Приходят они домой, а у них в гостях Света Фадеева с дочкой сидят. Во-о-от такими они еще бегали вместе, Людушка и Светланка, а теперь Света уже сама мать, пришла со своей Снежанкой.
— Ну, тетя Маша, — начинает с налета Света, — ну пожалуйста, ну давай хоть чем-нибудь помогу!
Хорошие они с Людой подруги. А ведь Света уже не Света, а Светлана Максимовна — для ребятишек, которым она преподает русский язык и литературу в школе. А давно ли, господи, сами бегали все в соплях?
— Ну, теть Маша, — все тормошит Света, — ну давай чего-нибудь поделаю, а?

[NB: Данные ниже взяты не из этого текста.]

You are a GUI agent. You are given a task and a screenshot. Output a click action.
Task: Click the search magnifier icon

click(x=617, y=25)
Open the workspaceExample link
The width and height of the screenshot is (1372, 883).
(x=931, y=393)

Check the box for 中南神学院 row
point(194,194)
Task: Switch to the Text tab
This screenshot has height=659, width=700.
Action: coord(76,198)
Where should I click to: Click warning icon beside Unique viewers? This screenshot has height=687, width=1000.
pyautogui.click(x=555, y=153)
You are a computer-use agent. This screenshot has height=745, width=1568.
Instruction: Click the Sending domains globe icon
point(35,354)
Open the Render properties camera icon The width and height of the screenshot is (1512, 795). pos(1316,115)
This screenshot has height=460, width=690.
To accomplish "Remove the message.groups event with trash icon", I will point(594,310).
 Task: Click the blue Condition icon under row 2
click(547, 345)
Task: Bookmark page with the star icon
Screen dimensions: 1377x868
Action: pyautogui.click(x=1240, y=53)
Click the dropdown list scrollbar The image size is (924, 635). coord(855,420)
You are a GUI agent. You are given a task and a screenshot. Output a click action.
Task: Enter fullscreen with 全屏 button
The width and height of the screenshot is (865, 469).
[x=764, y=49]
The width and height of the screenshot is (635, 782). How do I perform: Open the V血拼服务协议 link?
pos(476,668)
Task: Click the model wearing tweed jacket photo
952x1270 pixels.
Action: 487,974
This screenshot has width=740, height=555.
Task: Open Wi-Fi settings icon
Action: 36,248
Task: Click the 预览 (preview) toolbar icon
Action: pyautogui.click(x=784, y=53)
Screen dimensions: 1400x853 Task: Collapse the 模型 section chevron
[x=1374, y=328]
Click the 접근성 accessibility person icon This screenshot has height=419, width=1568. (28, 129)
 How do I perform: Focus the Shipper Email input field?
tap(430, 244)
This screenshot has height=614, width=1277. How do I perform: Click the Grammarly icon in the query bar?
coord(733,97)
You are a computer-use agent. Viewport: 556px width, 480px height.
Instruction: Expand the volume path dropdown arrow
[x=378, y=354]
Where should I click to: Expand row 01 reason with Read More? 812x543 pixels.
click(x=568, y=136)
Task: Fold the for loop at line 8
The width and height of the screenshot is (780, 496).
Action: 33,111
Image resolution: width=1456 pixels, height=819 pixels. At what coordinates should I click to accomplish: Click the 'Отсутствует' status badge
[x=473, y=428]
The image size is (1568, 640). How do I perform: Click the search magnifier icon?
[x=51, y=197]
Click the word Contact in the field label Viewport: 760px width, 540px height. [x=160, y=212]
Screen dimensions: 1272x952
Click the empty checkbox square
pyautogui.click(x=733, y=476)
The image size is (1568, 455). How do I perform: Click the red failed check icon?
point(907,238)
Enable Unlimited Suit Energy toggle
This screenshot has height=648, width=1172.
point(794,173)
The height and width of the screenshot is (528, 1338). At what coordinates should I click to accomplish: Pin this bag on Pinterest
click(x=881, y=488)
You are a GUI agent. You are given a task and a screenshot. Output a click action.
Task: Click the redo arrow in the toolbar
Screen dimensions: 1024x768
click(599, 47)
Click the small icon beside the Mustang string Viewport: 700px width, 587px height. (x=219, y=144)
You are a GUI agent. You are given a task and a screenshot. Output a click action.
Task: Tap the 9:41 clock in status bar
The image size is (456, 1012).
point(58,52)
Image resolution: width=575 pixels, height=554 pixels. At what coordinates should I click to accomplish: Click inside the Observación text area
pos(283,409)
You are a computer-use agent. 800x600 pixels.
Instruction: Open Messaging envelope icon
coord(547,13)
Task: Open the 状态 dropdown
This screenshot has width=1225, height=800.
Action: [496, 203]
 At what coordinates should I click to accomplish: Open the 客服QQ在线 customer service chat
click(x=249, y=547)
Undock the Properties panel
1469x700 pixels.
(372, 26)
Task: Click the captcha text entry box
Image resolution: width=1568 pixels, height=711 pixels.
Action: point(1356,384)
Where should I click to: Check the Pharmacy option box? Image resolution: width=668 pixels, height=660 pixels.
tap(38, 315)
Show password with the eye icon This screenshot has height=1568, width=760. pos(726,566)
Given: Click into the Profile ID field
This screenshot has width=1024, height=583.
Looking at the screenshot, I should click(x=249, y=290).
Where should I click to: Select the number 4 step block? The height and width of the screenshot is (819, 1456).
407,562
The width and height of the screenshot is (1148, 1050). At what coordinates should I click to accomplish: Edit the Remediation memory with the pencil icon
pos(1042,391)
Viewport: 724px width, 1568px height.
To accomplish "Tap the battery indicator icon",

Вот пришла Света с дочуркой, покупала ей платьице в магазине и вдруг подумала: надо же и Мариночке купить. Купила два платья — дочери и Маринке. Принесла, говорит: «Тетя Маша, я когда Снежанке что покупаю, прямо не могу, Маринка перед глазами стоит…» Милая Света, жизнь наша — дальняя извилистая дорога, что там, за поворотом, — не увидишь, но за слова эти, за все добро, которое ты сделала, пока болела Людушка, — спасибо.
— А знаешь, Света, может, мы в комнате побелим? Ты как?
— Ну вот давно бы так! — загорелась Света.
Скинула она платье, надела трико, старую кофтенку, косынку повязала на голову и уже лазит по столу и стульям, обметает потолок и стены. Работать она умеет, весело работает и при этом разговаривает всегда. Забот у ней теперь две — своя Снежанка да ребятишки в школе. Этих, в школе, иной раз убить готова — до того кажутся тупоголовыми…
— Помнишь, теть Маша, как Митрофанушка-то говорил: дверь — имя прилагательное, потому как к ней прикладываешься, географию, где там да что там, тоже знать не надо — кучер довезет, куда велишь ему… Вот и у меня есть свои «дверь — имя прилагательное»… А еще есть дураки, представляешь, теть Маша, вот смотрит он на тебя, как раздевает. Сопляк. В четвертом классе — а выйдешь, за углом папиросу тянет. И вот такой-то и смотрит на тебя так. Куда мусор-то?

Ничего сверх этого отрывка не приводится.